Currently, the reservoir is about 74 percent full, holding about 190,000 acre feet of water. Historically, it’s about 94 percent of capacity this time of year, according to Denver Water’s Bob Peters. In May 2011, the reservoir dropped to 72 percent of capacity just ahead that year’s runoff season.
Before that, the last time it dropped to anywhere around this level for any sustained period of time was between May 2002 to April 2003, when it bottomed out at 48 percent, Peters said.
Denver Water will continue to draw water throughout the winter, so the reservoir is likely to drop at least another 10 to 12 feet during the next few months.
“We need to balance refill capability between Dillon and Cheesman,” Peters said.

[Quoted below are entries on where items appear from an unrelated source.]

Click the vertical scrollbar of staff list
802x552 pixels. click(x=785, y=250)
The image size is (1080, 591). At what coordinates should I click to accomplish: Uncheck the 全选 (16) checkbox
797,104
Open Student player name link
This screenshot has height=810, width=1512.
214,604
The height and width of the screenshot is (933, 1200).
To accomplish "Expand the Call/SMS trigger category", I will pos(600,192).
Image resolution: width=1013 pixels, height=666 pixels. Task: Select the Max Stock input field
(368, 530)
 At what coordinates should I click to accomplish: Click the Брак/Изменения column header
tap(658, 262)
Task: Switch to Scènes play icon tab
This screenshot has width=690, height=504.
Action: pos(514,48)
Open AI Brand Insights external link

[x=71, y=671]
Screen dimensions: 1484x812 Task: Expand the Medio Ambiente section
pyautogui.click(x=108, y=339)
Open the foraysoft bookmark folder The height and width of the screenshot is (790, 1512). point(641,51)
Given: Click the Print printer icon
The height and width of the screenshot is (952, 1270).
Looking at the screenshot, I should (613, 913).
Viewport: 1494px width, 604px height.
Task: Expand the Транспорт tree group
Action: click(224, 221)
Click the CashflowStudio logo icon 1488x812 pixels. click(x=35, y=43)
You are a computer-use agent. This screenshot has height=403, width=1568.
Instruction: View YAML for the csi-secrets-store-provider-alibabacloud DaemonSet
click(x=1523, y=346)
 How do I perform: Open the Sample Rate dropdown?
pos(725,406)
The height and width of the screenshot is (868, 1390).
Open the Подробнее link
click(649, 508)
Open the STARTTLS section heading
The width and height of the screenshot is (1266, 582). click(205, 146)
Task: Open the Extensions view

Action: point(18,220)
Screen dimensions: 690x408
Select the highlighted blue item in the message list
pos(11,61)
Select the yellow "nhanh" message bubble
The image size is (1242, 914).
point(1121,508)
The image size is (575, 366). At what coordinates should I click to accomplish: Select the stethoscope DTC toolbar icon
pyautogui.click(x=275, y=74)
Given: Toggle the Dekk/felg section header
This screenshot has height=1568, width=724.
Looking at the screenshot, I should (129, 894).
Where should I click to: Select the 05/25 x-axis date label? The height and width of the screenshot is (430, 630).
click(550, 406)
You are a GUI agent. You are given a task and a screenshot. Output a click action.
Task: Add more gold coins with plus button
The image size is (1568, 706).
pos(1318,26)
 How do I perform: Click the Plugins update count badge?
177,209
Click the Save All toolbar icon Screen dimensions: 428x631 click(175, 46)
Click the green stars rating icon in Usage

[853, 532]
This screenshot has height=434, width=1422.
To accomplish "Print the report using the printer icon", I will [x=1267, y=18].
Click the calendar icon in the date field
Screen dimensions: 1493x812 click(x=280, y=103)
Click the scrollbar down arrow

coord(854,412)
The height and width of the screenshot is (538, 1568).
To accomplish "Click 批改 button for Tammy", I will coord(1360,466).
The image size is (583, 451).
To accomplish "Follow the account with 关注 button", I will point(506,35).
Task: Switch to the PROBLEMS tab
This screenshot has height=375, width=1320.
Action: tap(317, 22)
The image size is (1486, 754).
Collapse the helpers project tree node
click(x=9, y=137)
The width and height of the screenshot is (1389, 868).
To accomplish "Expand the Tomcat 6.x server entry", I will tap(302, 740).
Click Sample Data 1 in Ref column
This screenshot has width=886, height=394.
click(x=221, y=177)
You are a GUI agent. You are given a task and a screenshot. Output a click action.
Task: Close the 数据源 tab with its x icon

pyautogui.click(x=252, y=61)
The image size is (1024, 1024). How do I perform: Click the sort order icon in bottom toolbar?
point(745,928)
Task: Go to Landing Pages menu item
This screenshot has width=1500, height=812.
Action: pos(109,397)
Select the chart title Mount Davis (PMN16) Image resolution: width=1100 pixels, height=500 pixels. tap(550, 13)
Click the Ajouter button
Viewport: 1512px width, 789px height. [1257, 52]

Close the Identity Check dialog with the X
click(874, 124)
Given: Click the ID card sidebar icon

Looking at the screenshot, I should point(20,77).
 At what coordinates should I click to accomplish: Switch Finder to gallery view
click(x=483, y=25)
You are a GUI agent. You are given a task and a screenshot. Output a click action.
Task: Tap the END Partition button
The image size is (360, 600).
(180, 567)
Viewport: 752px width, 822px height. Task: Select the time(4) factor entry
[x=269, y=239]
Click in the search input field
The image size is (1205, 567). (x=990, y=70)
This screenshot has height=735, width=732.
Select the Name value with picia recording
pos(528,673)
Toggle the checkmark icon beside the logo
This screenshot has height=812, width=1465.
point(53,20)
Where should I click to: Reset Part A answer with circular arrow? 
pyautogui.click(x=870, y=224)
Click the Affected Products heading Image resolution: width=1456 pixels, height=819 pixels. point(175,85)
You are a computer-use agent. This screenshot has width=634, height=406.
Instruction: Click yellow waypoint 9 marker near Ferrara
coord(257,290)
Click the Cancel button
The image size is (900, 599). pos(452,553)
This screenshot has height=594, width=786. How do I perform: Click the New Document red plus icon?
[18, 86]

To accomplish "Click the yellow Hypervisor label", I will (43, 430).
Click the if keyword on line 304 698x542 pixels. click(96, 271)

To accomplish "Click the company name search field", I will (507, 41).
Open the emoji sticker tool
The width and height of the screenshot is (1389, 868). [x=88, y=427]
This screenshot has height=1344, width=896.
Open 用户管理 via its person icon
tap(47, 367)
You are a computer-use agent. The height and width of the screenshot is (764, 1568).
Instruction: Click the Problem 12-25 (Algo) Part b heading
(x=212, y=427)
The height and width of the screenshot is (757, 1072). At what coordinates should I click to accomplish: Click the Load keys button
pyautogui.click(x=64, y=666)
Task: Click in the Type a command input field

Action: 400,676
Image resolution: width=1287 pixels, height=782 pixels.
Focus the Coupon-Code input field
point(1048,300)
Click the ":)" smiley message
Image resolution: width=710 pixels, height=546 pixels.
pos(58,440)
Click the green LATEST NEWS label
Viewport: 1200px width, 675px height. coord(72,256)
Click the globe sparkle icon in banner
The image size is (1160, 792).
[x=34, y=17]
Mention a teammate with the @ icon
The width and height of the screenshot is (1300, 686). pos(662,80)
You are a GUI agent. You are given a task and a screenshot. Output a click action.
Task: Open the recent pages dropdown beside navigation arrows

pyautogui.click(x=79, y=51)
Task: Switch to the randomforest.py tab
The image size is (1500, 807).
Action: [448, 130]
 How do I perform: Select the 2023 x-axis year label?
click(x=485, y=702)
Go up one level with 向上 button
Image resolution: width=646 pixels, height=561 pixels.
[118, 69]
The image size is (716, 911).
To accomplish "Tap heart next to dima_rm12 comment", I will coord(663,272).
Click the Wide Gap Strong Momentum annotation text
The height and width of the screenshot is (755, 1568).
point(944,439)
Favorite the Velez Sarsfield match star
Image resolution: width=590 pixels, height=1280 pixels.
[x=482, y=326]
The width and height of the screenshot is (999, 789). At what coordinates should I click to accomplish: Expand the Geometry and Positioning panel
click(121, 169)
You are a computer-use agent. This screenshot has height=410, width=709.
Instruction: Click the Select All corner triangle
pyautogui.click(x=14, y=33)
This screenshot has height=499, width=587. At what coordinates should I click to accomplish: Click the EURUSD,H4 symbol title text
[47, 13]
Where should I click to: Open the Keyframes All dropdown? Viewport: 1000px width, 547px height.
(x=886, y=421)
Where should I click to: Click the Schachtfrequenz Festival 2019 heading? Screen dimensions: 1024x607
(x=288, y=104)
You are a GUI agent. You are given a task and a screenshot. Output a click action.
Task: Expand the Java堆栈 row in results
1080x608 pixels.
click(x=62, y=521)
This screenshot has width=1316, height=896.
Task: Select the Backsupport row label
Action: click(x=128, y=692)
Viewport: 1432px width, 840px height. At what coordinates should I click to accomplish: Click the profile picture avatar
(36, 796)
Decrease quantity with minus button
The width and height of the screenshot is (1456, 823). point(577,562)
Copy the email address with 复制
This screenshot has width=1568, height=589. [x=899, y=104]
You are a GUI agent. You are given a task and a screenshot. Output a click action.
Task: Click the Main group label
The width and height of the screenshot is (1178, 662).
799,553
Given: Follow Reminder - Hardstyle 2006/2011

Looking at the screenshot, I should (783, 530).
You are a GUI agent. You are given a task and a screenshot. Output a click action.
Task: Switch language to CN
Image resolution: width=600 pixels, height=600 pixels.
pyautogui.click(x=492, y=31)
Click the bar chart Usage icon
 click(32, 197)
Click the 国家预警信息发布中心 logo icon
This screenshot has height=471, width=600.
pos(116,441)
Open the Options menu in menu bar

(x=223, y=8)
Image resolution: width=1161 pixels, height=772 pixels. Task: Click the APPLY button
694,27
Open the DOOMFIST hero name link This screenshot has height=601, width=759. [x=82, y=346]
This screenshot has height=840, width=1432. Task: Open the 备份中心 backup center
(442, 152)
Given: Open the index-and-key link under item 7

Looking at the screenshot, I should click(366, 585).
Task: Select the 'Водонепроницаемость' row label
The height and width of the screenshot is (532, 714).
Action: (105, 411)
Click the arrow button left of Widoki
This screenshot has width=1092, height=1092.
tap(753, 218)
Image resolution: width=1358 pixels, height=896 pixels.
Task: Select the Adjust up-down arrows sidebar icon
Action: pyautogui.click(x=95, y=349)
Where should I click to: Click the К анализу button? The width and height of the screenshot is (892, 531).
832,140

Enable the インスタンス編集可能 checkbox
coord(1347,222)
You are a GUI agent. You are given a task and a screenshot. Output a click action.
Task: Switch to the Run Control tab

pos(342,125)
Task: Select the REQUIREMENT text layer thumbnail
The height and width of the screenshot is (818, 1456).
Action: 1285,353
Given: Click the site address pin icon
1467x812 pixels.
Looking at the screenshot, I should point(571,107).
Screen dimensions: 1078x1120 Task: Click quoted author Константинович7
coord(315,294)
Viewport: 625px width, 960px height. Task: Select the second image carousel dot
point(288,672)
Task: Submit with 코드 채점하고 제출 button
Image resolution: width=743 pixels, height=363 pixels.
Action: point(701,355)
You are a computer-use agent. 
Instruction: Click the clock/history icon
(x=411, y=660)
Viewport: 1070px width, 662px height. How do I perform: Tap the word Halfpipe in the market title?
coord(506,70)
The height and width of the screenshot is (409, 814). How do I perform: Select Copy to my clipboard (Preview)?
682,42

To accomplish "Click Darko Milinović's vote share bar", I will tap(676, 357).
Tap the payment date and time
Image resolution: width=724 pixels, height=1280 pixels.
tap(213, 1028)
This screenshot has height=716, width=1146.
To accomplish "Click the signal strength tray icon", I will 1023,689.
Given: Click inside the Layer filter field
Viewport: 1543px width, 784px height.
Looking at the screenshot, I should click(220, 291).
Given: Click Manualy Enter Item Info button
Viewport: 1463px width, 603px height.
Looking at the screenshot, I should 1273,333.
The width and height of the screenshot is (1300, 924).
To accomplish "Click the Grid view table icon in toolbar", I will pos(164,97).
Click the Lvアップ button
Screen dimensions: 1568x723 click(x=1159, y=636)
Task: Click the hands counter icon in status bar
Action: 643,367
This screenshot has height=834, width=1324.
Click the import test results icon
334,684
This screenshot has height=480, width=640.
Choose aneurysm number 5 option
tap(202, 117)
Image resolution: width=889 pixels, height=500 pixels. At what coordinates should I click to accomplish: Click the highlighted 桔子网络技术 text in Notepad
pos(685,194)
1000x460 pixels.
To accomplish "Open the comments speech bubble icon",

That means another summer of challenging operations for the Frisco Marina, which is already sitting high and dry, unless this winter delivers a monster snowpack leading to well above-average runoff.
Peters said that current inflow into the reservoir from its various tributaries is about 90 percent of average. The power plant at the dam will be generating about half of its capacity during the coming months, he said.